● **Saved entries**
##############################

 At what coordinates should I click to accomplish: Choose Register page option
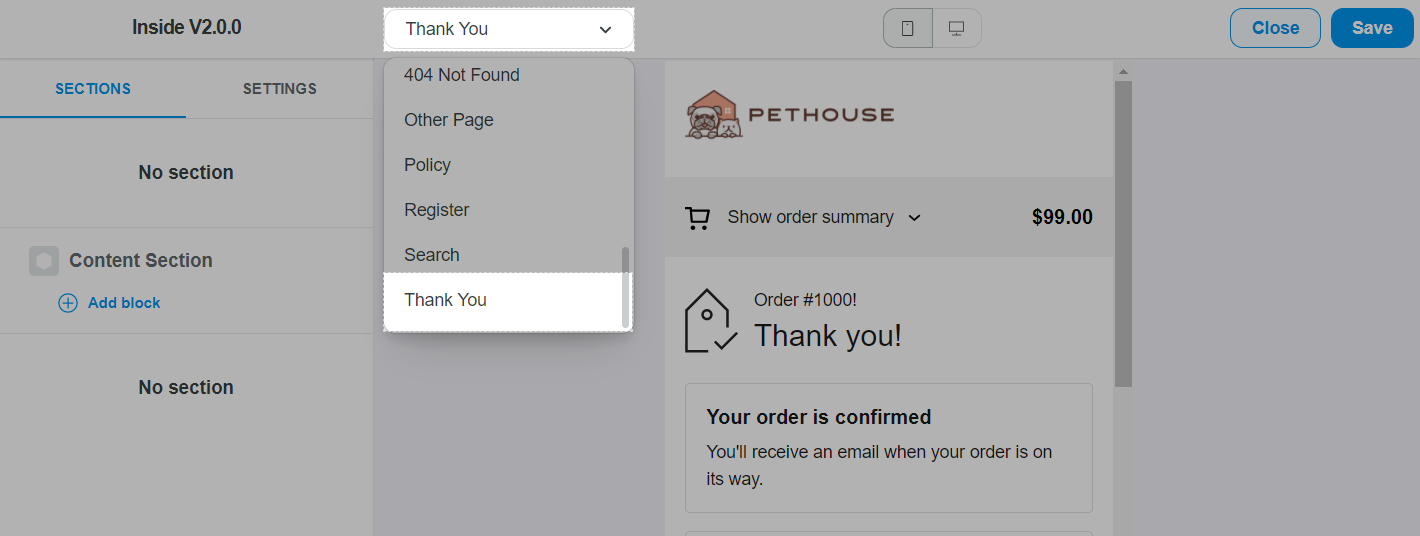tap(437, 210)
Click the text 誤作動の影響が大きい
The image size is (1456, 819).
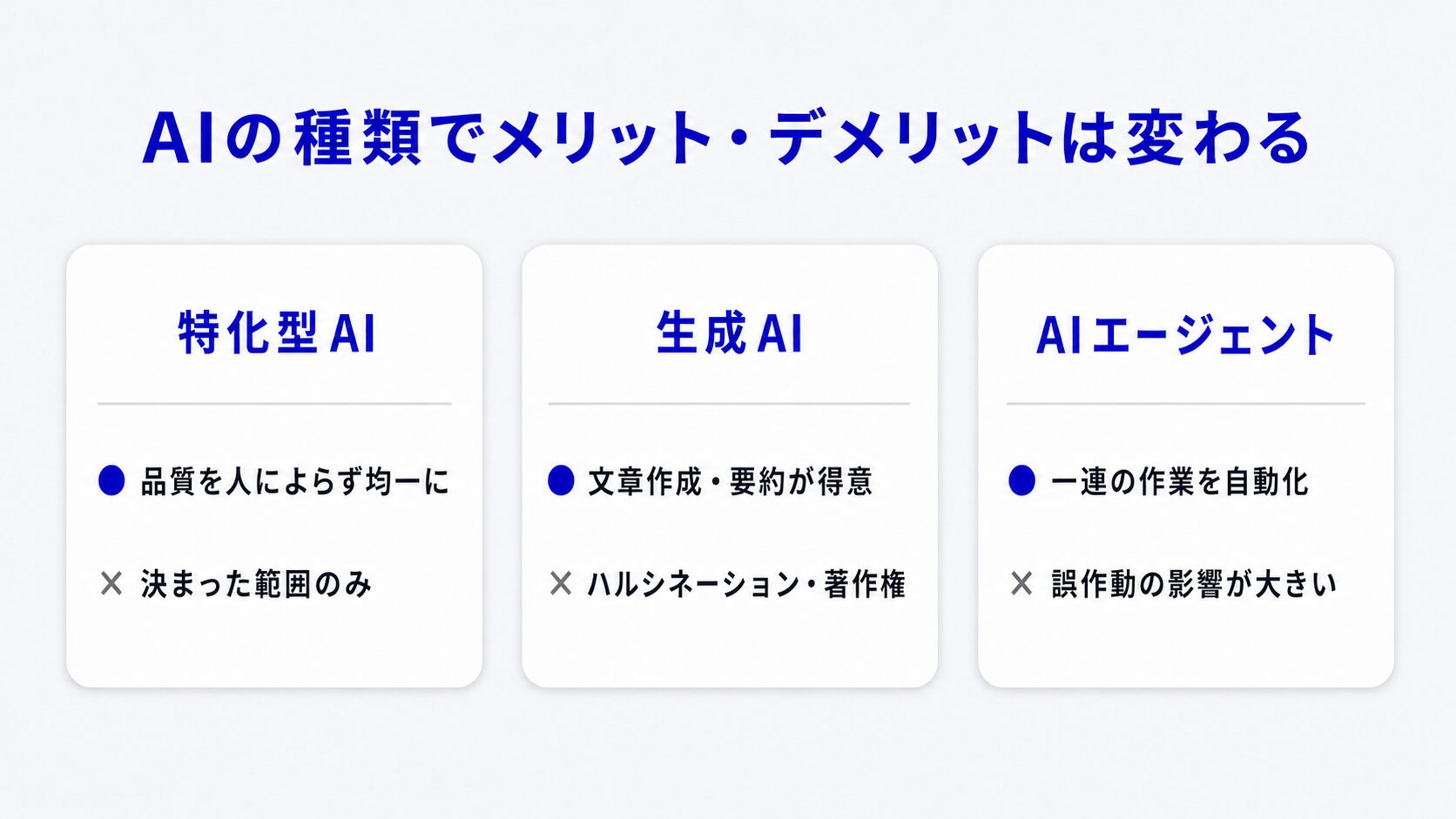pos(1194,584)
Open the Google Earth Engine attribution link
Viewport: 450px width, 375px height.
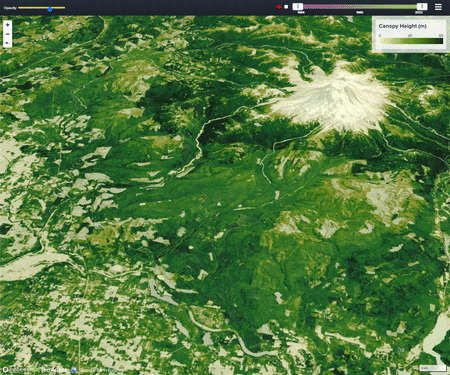[x=100, y=370]
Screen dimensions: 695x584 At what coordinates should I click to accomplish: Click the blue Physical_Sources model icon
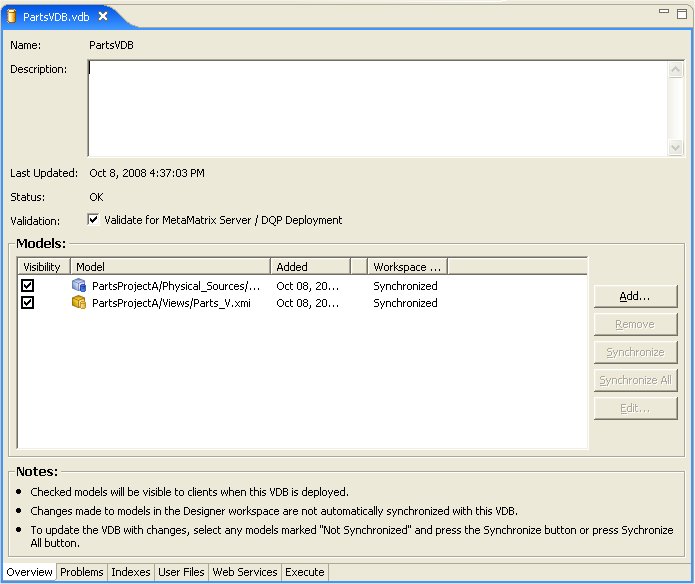[x=79, y=286]
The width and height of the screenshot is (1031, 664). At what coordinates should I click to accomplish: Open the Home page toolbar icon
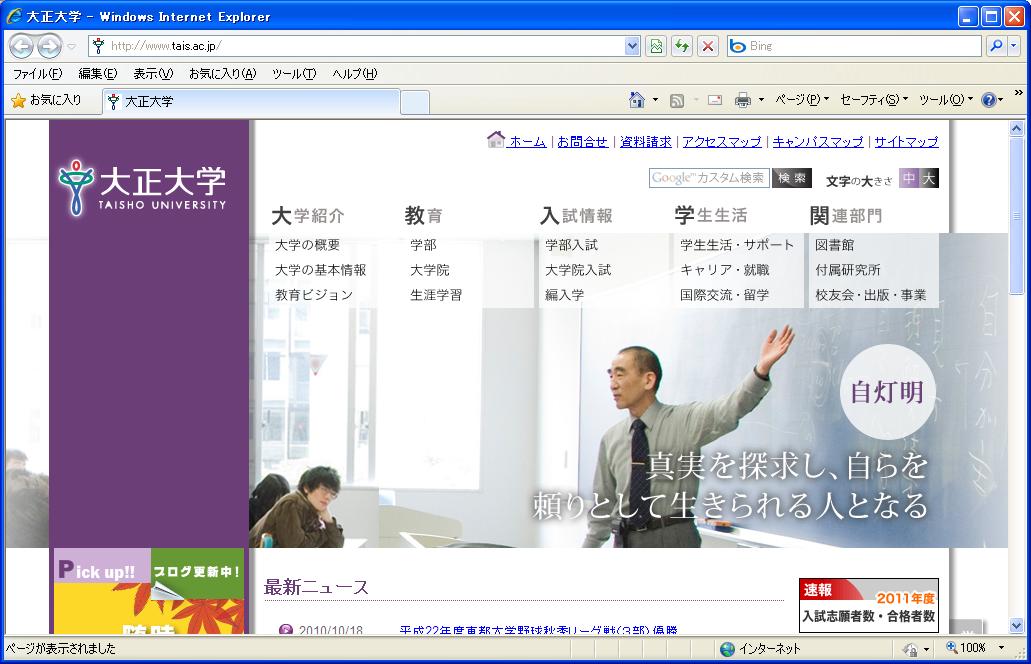click(x=637, y=100)
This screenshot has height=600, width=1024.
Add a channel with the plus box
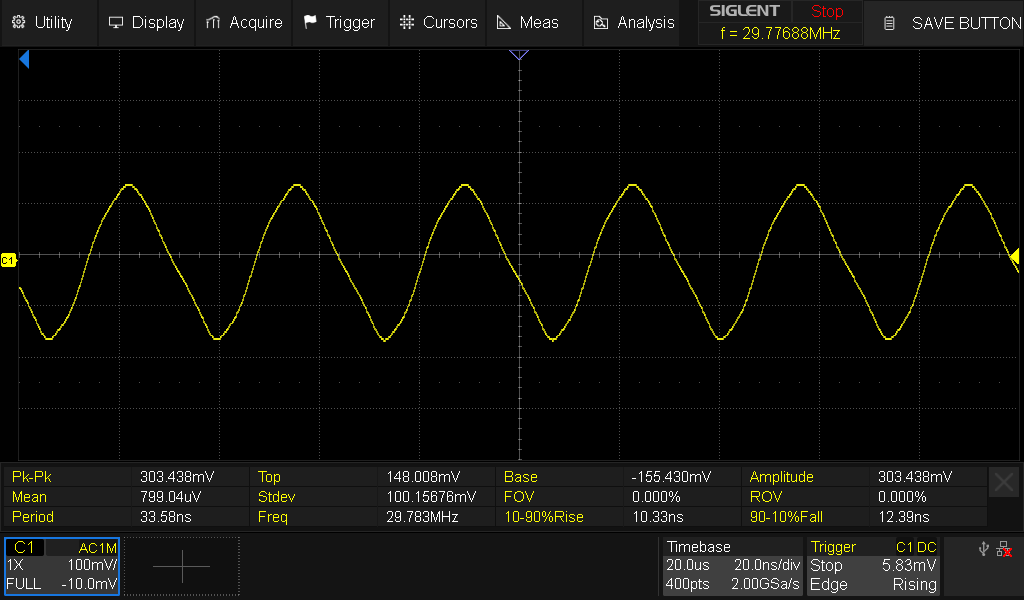182,566
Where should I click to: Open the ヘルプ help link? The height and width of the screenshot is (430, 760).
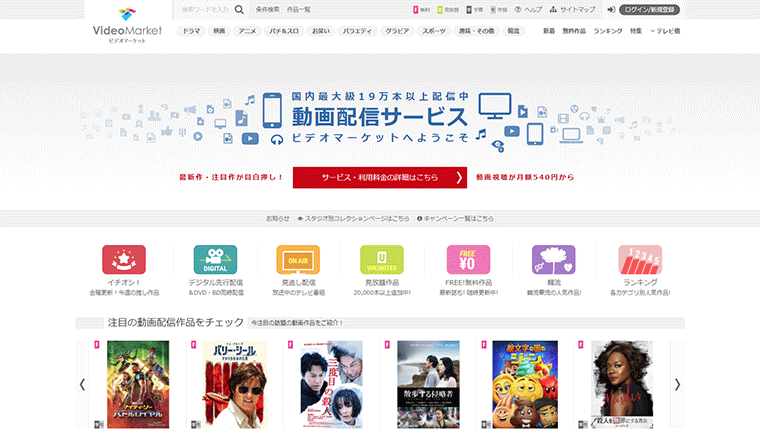(x=529, y=9)
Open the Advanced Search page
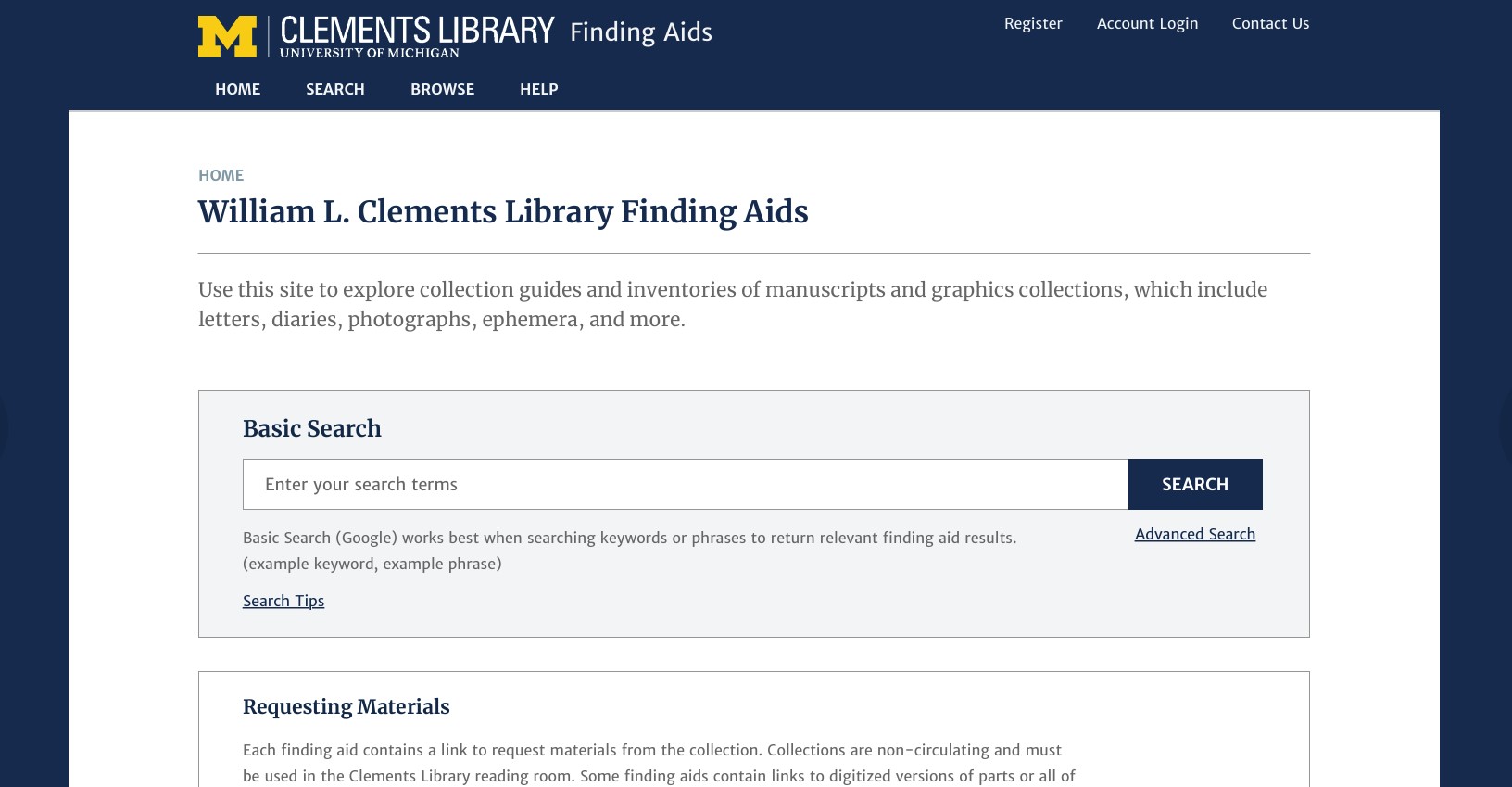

##############################

● **Assignment**
Could you output every record above exactly as it appears, without the pictures?

● **Worked solution**
 At what coordinates should I click to accomplish: Choose Register page option
tap(437, 210)
Click the text 誤作動の影響が大きい
The image size is (1456, 819).
pos(1194,584)
Open the Google Earth Engine attribution link
Viewport: 450px width, 375px height.
[x=100, y=370]
Screen dimensions: 695x584 At what coordinates should I click to accomplish: Click the blue Physical_Sources model icon
[x=79, y=286]
The width and height of the screenshot is (1031, 664). At what coordinates should I click to accomplish: Open the Home page toolbar icon
click(x=637, y=100)
This screenshot has height=600, width=1024.
Add a channel with the plus box
182,566
Where should I click to: Open the ヘルプ help link? The height and width of the screenshot is (430, 760).
(x=529, y=9)
Open the Advanced Search page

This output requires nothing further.